Rowan Besselink

Personal information
- Date of birth: 11 October 2004 (age 21)
- Place of birth: Rijswijk, Netherlands
- Height: 1.83 m (6 ft 0 in)
- Position: Centre-back

Team information
- Current team: De Graafschap
- Number: 3

Youth career
- 2020–2022: NAC Breda

Senior career*
- Years: Team / Apps / (Gls)
- 2022–2024: NAC Breda / 33 / (0)
- 2024–: De Graafschap / 53 / (1)

= Rowan Besselink =

Dutch footballer (born 2004)

Rowan Besselink (born 11 October 2004) is a Dutch professional footballer who plays as a centre-back for club De Graafschap.

==Career==
Born in Rijswijk, Besselink began his career with NAC Breda, where he made his senior debut in August 2022, the same month he was linked with a transfer to Italy. He signed his first professional contract in October 2022.

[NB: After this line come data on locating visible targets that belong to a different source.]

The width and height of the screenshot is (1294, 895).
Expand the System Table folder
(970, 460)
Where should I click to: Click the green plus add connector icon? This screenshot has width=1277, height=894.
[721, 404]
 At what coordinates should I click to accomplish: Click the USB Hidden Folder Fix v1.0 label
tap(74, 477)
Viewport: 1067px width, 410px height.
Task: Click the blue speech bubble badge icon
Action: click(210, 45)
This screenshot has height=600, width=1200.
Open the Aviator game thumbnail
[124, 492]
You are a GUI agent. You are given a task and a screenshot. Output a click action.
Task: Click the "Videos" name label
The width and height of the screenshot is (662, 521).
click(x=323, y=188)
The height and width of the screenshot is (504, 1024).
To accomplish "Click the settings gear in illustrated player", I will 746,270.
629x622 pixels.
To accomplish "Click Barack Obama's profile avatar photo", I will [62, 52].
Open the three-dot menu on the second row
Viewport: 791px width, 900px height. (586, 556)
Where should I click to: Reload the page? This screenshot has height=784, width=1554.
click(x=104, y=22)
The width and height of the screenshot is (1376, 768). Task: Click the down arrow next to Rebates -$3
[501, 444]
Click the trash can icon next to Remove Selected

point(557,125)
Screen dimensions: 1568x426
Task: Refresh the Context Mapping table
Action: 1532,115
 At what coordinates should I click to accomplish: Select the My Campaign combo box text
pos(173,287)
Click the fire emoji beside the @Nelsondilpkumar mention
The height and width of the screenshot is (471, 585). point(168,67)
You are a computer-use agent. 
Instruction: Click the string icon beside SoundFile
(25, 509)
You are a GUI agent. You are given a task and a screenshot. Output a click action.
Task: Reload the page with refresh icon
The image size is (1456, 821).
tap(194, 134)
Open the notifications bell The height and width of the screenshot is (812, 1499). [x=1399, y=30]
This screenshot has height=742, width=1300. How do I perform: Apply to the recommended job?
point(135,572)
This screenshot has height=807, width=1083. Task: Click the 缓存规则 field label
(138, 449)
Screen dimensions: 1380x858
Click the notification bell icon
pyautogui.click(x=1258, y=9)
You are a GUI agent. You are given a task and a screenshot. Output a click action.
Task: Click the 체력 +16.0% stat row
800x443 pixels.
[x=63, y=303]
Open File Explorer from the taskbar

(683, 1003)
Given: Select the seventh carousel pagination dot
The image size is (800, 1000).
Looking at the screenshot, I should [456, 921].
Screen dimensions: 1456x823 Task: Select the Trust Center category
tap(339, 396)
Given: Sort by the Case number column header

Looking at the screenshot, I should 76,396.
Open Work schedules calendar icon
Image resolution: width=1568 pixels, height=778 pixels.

In January 2023, following a Cup win, he was described as a "hero". In October 2023, following an injury to Cuco Martina, Besselink began to play regularly for the first-team. In March 2024 he spoke of "becoming a man" following his first-team experiences.

On 27 August 2024, Besselink signed a multi-year contract with De Graafschap.